Bed bugs may be developing “thicker” skin to fight against the pesky insecticides that humans use to kill them, according to a new study.
If you’ve ever experienced bed bugs you know, this is not good news.
Over the past two decades, bed bugs have had an overwhelming comeback across the globe. The tiny black bugs, hitchhike in suitcases, hide in couches and restaurant booths and are notoriously hard to get rid of.
The resurgence of the pesky bloodsuckers is in part due to some bed bugs forming a resistance to common insecticides, according to a study by University of Sydney researchers published Wednesday in the journal PLOS One.
To find out why some bed bugs are more resistant to insecticides than others, researchers compared the thickness of exoskeleton or “cuticle” of bed bugs resistant to insecticides and those more easily killed, David Lilly, a University of Sydney Ph.D. candidate, said in a statement.
Lilly said they found that the bed bugs with thicker cuticles were more likely to survive the insecticide spray.

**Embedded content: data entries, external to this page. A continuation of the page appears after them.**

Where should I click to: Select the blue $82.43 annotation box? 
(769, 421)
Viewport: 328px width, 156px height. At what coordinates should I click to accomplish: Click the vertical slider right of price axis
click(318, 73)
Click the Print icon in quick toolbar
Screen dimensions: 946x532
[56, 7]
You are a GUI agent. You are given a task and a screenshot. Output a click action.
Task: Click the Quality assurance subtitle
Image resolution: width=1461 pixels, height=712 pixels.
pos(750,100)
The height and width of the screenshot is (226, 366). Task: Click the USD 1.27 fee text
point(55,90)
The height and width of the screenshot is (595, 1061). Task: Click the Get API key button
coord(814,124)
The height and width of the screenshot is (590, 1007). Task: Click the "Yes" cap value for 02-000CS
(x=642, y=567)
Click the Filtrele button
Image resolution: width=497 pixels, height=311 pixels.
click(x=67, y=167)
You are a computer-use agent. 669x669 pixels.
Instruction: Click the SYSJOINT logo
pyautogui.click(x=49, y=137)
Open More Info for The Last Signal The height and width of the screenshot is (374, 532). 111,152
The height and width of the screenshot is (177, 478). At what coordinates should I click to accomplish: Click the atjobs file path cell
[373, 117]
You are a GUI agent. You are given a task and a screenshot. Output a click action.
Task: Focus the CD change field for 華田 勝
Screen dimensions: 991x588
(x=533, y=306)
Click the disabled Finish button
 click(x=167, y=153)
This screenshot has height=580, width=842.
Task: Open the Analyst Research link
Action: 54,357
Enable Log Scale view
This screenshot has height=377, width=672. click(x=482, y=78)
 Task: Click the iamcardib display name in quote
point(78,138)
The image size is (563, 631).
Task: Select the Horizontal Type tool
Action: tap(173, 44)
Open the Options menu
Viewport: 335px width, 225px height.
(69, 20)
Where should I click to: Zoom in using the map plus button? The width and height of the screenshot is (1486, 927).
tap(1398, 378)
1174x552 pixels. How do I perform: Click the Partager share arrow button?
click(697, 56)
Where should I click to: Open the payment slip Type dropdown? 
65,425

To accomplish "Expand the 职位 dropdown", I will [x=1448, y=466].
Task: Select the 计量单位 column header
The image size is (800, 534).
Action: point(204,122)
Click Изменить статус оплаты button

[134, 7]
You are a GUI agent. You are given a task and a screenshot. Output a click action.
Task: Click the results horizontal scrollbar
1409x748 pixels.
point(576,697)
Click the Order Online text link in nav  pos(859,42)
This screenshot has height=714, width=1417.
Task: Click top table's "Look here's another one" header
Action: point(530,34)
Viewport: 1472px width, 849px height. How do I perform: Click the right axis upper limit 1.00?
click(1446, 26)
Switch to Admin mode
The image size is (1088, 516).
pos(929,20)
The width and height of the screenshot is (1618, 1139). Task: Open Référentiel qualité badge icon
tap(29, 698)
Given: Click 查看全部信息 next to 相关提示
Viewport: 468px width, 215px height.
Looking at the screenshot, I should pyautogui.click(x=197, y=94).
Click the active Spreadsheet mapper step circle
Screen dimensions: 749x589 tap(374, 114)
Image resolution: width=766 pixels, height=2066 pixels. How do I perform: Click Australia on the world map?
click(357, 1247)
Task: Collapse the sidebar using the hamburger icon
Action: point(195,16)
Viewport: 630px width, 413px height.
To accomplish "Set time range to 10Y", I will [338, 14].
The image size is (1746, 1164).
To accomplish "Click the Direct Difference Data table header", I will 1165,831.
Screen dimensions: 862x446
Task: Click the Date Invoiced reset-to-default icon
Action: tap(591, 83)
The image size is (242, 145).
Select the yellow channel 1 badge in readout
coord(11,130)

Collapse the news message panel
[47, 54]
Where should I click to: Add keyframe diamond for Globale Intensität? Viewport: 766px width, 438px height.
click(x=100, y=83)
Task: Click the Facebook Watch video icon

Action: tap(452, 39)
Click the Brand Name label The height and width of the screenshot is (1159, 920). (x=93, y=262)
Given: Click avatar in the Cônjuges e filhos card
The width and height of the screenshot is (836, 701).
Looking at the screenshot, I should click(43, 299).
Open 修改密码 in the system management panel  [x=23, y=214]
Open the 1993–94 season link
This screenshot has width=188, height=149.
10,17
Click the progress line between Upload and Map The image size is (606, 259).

“The new findings reveal that one way bed bugs beat insecticides is by developing a thicker ‘skin,’" Lilly said.
The research could offer bug control professionals valuable information in developing new insecticides.
“If we understand the biological mechanisms bed bugs use to beat insecticides, we may be able to spot a chink in their armor that we can exploit with new strategies,” Lilly said.